The westerly flow will persist into Saturday and Sunday with the
aforementioned Pacific disturbance dropping over the central rockies.
Any direct precipitation associated with this feature will bypass nm
to the north, but pressure heights should lower and allow a bit of
temperature relief. Any storm chances would be reliant on ensuing
back door fronts, and while a couple look possible, none appear to
offer a deep, long-lasting surge of low layer moisture needed for a
healthy storm coverage.



Fire weather... weather concerns to increase across north central and
eastern areas Friday...

A series of upper level low pressure systems will pass north of nm
today through the weekend with breezy to windy conditions developing
Friday and to a lesser extent Sunday. Each night tonight through
Saturday night will also feature a back door cold front entering the
eastern plains. Moisture with these fronts will cause humidities to
stay above 15 percent along and east of the Central Mountain chain
Wednesday and Thursday. However, Thursday night's front is expected
to be fairly weak, and some fairly strong southwest winds will
develop Friday, mixing out the moisture by afternoon and enabling
some widespread critical fire weather conditions to develop across
north central and eastern areas. A 992 mb surface low in southeast co, and
strengthening flow aloft should enable surface winds to gust near 40
mph in those areas Friday afternoon, as high temperatures climb up
to 12 degrees above normal and Haines 6 becomes widespread.

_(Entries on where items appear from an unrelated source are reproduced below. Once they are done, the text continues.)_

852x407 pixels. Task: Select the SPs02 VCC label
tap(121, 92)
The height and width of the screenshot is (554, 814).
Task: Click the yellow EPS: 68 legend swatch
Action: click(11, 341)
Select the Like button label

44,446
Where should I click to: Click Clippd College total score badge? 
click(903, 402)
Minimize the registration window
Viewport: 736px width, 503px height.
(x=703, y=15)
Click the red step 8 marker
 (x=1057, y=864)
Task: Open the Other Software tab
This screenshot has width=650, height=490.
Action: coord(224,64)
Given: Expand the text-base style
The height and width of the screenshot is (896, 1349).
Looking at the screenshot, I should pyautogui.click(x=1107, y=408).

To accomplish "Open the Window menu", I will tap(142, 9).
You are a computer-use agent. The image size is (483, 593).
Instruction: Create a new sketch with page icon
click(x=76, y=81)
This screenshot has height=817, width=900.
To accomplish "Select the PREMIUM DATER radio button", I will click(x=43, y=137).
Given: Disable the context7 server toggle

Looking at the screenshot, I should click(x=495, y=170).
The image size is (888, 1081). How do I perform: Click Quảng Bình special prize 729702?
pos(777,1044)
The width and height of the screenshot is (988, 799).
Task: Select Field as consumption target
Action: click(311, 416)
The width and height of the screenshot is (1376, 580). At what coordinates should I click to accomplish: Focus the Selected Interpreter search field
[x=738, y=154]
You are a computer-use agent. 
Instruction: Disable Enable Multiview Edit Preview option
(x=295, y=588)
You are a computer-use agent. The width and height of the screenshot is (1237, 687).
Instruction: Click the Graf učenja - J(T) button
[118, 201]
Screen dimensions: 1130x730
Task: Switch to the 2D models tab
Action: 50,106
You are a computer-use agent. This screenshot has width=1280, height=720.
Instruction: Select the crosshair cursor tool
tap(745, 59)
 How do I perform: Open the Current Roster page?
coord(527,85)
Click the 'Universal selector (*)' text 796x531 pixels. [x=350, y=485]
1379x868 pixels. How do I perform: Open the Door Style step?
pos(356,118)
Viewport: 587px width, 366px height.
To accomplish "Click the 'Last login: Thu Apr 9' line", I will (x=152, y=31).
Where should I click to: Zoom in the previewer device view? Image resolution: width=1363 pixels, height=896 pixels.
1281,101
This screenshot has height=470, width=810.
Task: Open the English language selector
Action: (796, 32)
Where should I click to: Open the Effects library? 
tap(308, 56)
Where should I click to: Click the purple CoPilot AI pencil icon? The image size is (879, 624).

Friday night's front should enable minimum humidities to rise above
15 percent again across much of the northeast and far east Central
Plains on Saturday. However, humidities will fall across the plains
again on Sunday, and winds will become gusty again along and north
of I-40 as a more potent low pressure system passes eastward over
the central rockies. At this time, gusts are only expected to peak
around 25 mph on Sunday, except over 30 mph across northeast areas
where critical fire weather conditions may redevelop. High
temperatures should vary from a few to 8 degrees above normal on
Sunday as a 6 Haines index remains widespread.

A Pacific front crossing Sunday night, and a back door front
arriving Monday should allow temperatures to fall closer to normal
by Monday afternoon with relief from critically low humidities
across the east. Winds will also weaken Monday as sunday's upper low
shifts east northeastward onto the Great Plains.